New Jersey Real Estate Attorney

Martin Pankiewicz, Esq. focuses his practice primarily in residential real estate closings, including the purchasing of a home, selling a home and/or refinancing a home, the acquisition of multi family residential projects, condominiums as well as negotiating a short sale transaction. He provides updated weekly real estate articles specifically tailored to New Jersey real estate closings.

Martin Pankiewicz Law Offices in NJ NJ real estate attorney, Linden, NJ

Short Selling Second Mortgages (02/04/2009)

Many of the properties that you come across will have two mortgages with two separate banks. If you are just getting started, I strongly recommend that you target properties with single mortgages. Negotiating one mortgage is always easier because a second mortgage means that you are now responsible for negotiating two short sales instead of one. However, if finding homeowners who only have a single mortgage is not a realistic option, you must be prepared to successfully discount two properties.

The first thing you will need to know is that in the event of a foreclosure, the bank who holds the 1st mortgage is considered the primary lien holder and will always receive the proceeds from the sale. If there is a second or third mortgage on the property these banks are considered secondary lien holders and will not receive anything from the sale.

With that being said, your negotiating power is much greater when attempting a short sale on a second mortgage.
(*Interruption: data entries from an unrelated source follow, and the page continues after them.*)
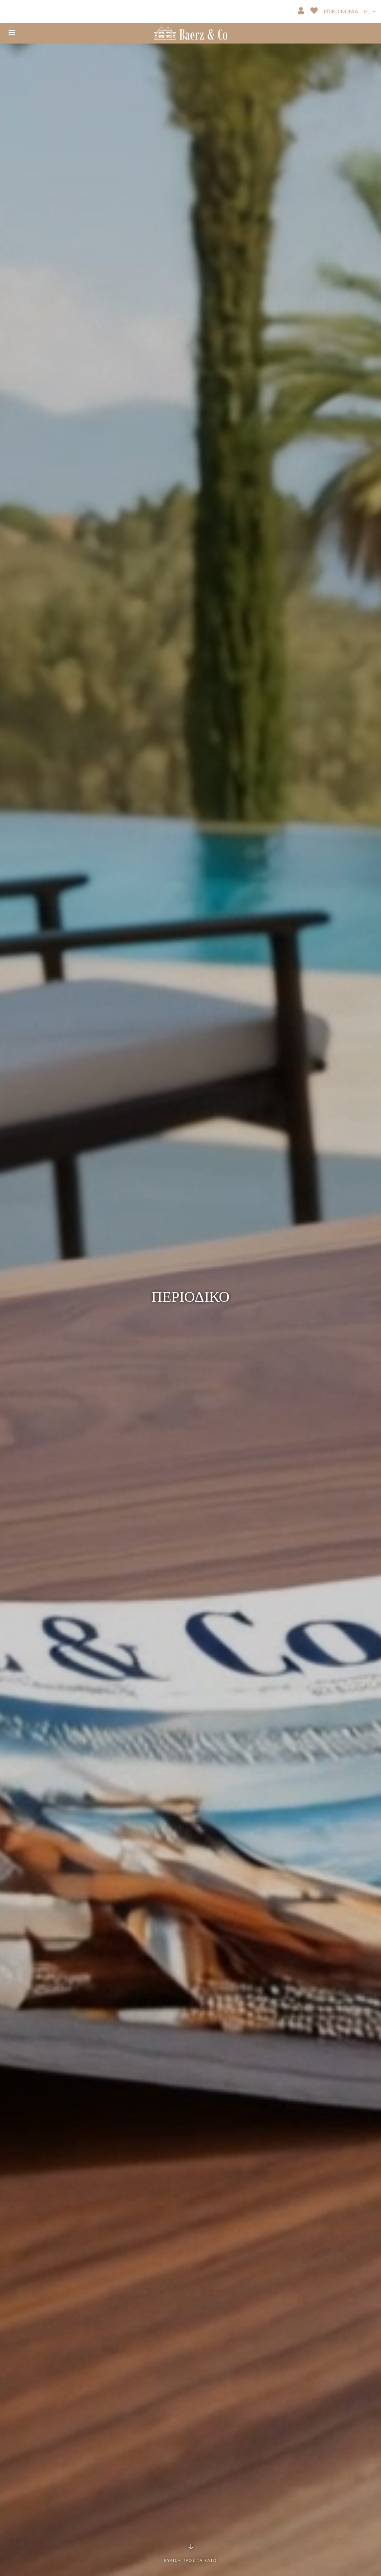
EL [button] (368, 11)
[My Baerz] (301, 11)
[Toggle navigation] (12, 32)
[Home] (190, 32)
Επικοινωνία (341, 11)
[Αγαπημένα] (314, 11)
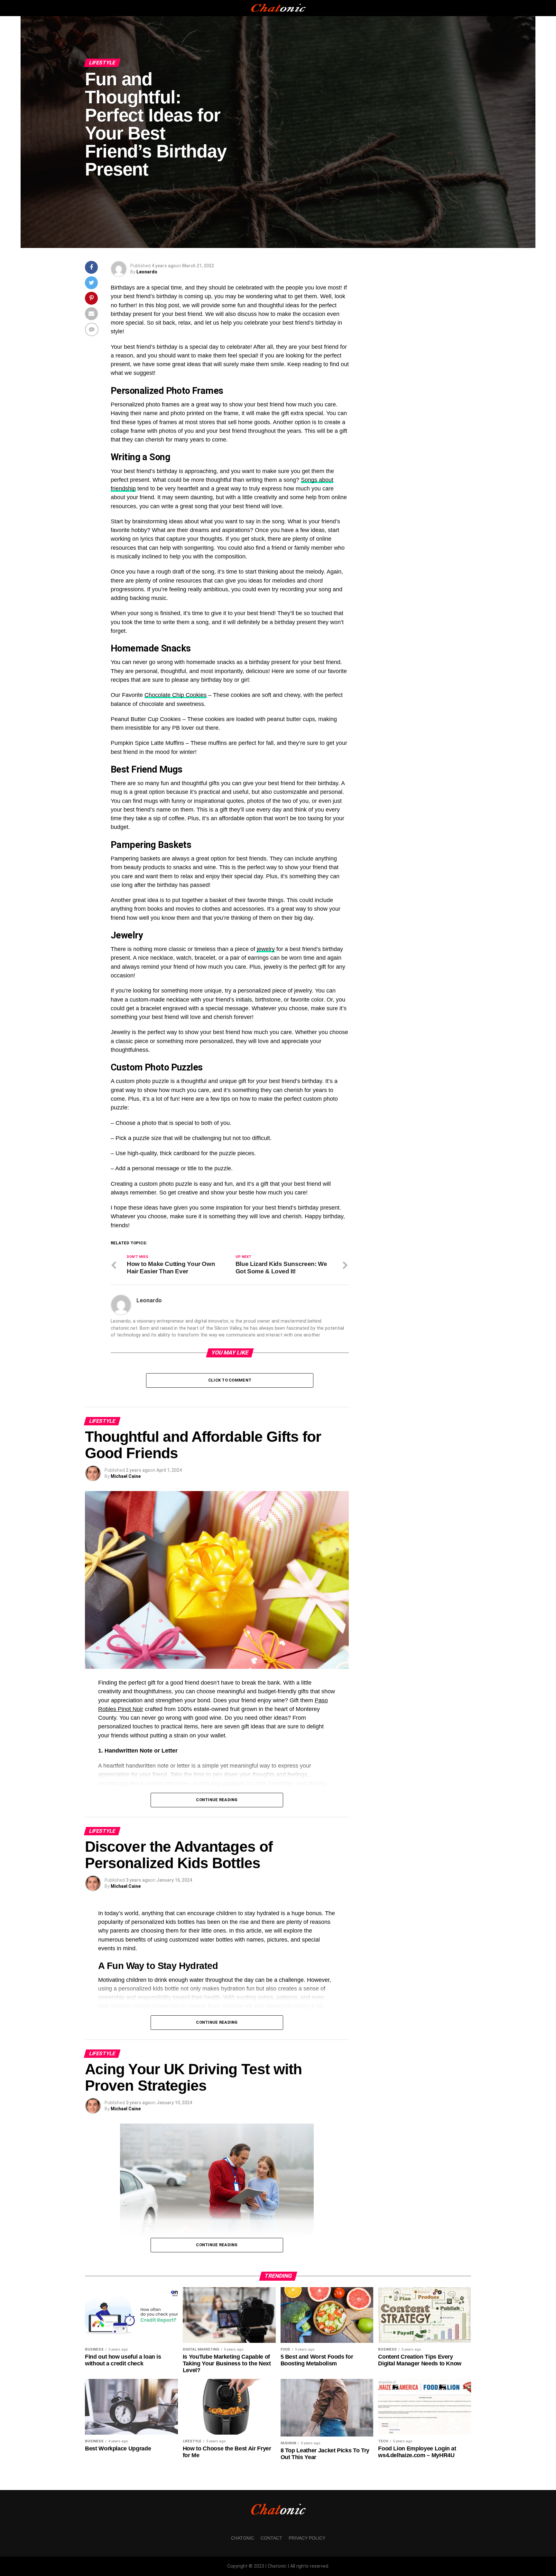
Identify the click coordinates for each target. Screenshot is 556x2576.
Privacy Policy (307, 2538)
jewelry (266, 949)
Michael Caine (126, 1476)
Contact (271, 2538)
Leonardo (146, 271)
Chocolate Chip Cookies (175, 695)
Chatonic (242, 2538)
If the secondary lien holder is made aware of an upcoming foreclosure and you make it clear to them that the primary lien holder has already accepted a short sale the ball is now in their court to decide whether they are willing to accept a discounted payoff to salvage something from the mortgage instead of possibly receiving nothing. The reason I say “possibly receiving nothing” is because it is also possible that once the secondary lien holder realizes that the primary lien holder has accepted a short sale they may attempt to go behind your back and negotiate their own deal with the primary and cut you out of the transaction. To help avoid any unethical business practices do not reveal who the other mortgage company is, just provide the necessary proof that a short sale has been accepted by the primary lien holder and begin your negotiating from that point.

The second thing you need to do is compile a list of all of the reasons why the lender may consider your discounted offer. You will want to particularly make a note of any repairs, decrease in property value, other foreclosures in the area, crime and vandalism, and slow or no market activity. At this time you can also prepare a hardship letter for the homeowner to help justify the short sale.

Next make copies of the homeowners W-2, tax returns, bank statements, and pay stubs. There is a chance that the lender will not ask for these documents since they are the secondary lien holder. However, they may ask for a copy of your acceptance letter that you received from the 1st lien holder along with a sales agreement and net sheet. If you have an acceptance letter from the 1st lien holder you can fax it to the 2nd lien holder as proof but be sure to white out the name of the lender, the discount amount, and any other information throughout the document that may disclose who the 1st mortgage holder is and how much was accepted. Although the 2nd lien holder will request and often demand to know the exact payoff, do your best to keep this information confidential. Let the lien holder know that you respect the homeowner and the 1st lien holder and it would be unethical to disclose personal information. The lender often will understand and appreciate your business ethics and not push the issue. Other times they will be very firm on their requests and it will be your job to be creative enough to give them what they want and still not put yourself in a compromising position by sharing the wrong information.

If you have not received your acceptance letter from the 1st lien holder, prepare an alternate letter stating that you have verbally received acceptance of the short sale along with the estimated date that the deal will be closed. Sometimes a letter like this will be sufficient but if it doesn’t you may be forced to come up with an actual acceptance letter.

Even if you have an acceptance letter it is still a good idea to send a personalized offer letter along with you proposal.

Lastly, you will now need to prepare your sales contract and net sheet. You will write up the contract the same way you did for the first mortgage the only difference is that the total percentage of your discount will be significantly higher. With the first mortgage you will want to discount the mortgage 30-50%. However, with the second mortgage you will only want to offer a small percentage of what is owed. For example, if the second mortgage has a total balance of $35,000 you will only want to offer $1,000. As a rule I start my offer around 3% of the total balance and work my way up from there if necessary. A large percentage of my deals with second mortgages are accepted on the first offer. If the bank rejects my offer I counter by increasing my original offer by 1-2%.

Example:
$40,000 (second mortgage balance) X 3% = $1,200 initial offer
$40,000 (second mortgage balance) X 5% = $2,000 counteroffer offer

It is possible that both the 1st and 2nd mortgage can have similar balances. If this is the case the same strategy will apply. The only difference will be the amount that each lien holder receives from the short sale.

At first it may be hard to grasp the concept that the 2nd lien holder would accept such a small amount to release their mortgage. The reason they are typically open to making a deal is because being in a secondary lien holder position is always risky. Since a foreclosure basically assures that they will get nothing, the lender is usually motivated to try and salvage something out of their investment and will strongly consider accepting a short sale.